**Texto para leitura:**
□ □ □ □
Depois da polêmica envolvendo denúncias a respeito do envolvimento de integrantes da banda Mayhem com práticas e discursos nazistas, a assessoria da casa de espetáculos Opinião publicou uma nota oficial comunicando o cancelamento da apresentação por questões de segurança. A organização afirma ainda que os ingressos serão devolvidos conforme a forma de pagamento e que mais informações serão enviadas por e-mail.
“Nos últimos dias fomos surpreendidos com uma enxurrada de informações graves e posts nas redes sociais referentes ao show do Mayhem, marcado para acontecer no Bar Opinião. Nestes seus 40 anos, o Opinião é um dos espaços mais democráticos de Porto Alegre. Porém, a Casa considerou alguns fatos para tomar suas decisões: os movimentos nas redes sociais tanto pró quanto contra o evento, comentários suscitando manifestações no local e imediações do Bar e o potencial risco à integridade física de todos os envolvidos. Por isso, o Bar Opinião não irá receber o show da banda Mayhem.”
□ □ □ □
**O que fazer:**
[A] No texto sobre o cancelamento do show, troque "casa de espetáculos" por "casa de shows" no trecho que começa nas palavras "Depois da polêmica" e para depois de "enviadas por e-mail.".
[B] Segundo o texto sobre o cancelamento do show, o que será feito com os ingressos?
[C] Escreva a continuação do texto sobre o cancelamento do show a partir da última frase apresentada.
As linhas a seguir não têm relação com o texto sobre o cancelamento do show.

**Material fornecido:**
□ □ □ □
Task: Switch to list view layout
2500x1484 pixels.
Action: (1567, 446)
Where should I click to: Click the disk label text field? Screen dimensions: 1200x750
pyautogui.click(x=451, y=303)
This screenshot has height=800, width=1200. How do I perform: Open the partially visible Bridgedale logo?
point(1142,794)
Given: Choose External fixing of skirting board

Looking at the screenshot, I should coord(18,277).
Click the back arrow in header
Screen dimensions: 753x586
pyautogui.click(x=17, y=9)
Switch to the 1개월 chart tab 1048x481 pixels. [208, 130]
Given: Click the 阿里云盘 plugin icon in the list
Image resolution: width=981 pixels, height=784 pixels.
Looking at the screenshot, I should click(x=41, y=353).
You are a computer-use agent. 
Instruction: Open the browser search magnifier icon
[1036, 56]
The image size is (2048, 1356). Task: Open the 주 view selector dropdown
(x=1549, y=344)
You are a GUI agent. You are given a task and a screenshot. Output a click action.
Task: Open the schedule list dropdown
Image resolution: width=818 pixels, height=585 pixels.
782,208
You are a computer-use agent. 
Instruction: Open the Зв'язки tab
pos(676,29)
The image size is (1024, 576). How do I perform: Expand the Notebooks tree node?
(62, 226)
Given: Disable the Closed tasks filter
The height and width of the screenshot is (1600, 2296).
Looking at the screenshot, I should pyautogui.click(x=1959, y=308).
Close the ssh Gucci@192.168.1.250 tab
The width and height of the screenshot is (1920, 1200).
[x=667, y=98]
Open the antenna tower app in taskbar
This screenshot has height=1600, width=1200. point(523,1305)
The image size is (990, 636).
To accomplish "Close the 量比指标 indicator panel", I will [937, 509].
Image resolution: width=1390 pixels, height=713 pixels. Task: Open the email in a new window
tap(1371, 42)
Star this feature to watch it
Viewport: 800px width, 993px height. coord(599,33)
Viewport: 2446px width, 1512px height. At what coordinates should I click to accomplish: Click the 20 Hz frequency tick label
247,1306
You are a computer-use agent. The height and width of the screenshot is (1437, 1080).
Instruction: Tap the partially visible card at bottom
□ □ □ □
**Resultados esperados:**
[A]
Depois da polêmica envolvendo denúncias a respeito do envolvimento de integrantes da banda Mayhem com práticas e discursos nazistas, a assessoria da casa de shows Opinião publicou uma nota oficial comunicando o cancelamento da apresentação por questões de segurança. A organização afirma ainda que os ingressos serão devolvidos conforme a forma de pagamento e que mais informações serão enviadas por e-mail.

[B] Serão devolvidos conforme a forma de pagamento.

[C]
Desde que o anúncio da presença dos noruegueses em Porto Alegre ganhou destaque, uma mobilização para o impedimento do evento foi criada nas redes sociais. A primeira denúncia partiu do professor de Filosofia e pesquisador da extrema-direita, Renato Levin-Borges.
Em declaração à Hedflow, ele explica que recebeu diversas mensagens de movimentos e coletivos antifascistas alertando a respeito da performance da banda norueguesa na cidade.
Segundo as informações apuradas por ele, o baterista Jan Axel Blomberg (Hellhammer) e o baixista Jørn Stubberud (Necrobutcher) já deram declarações racistas e nunca se incomodaram em permanecer utilizando uma estética nazista.
“A questão é que o baterista já declarou ser contra a mistura de raças. Além disso, os integrantes do Mayhem já vangloriaram o assassinato de um homem gay cometido pelo baterista da banda Emperor (Bård Eithun), chamando a vítima de “fucking faggot” (bicha fodida). Sem falar na estética nazista que eles utilizam em seus artigos de merchandising, fora a passagem de outro supremacista pelo grupo, o Varg Vikernes”.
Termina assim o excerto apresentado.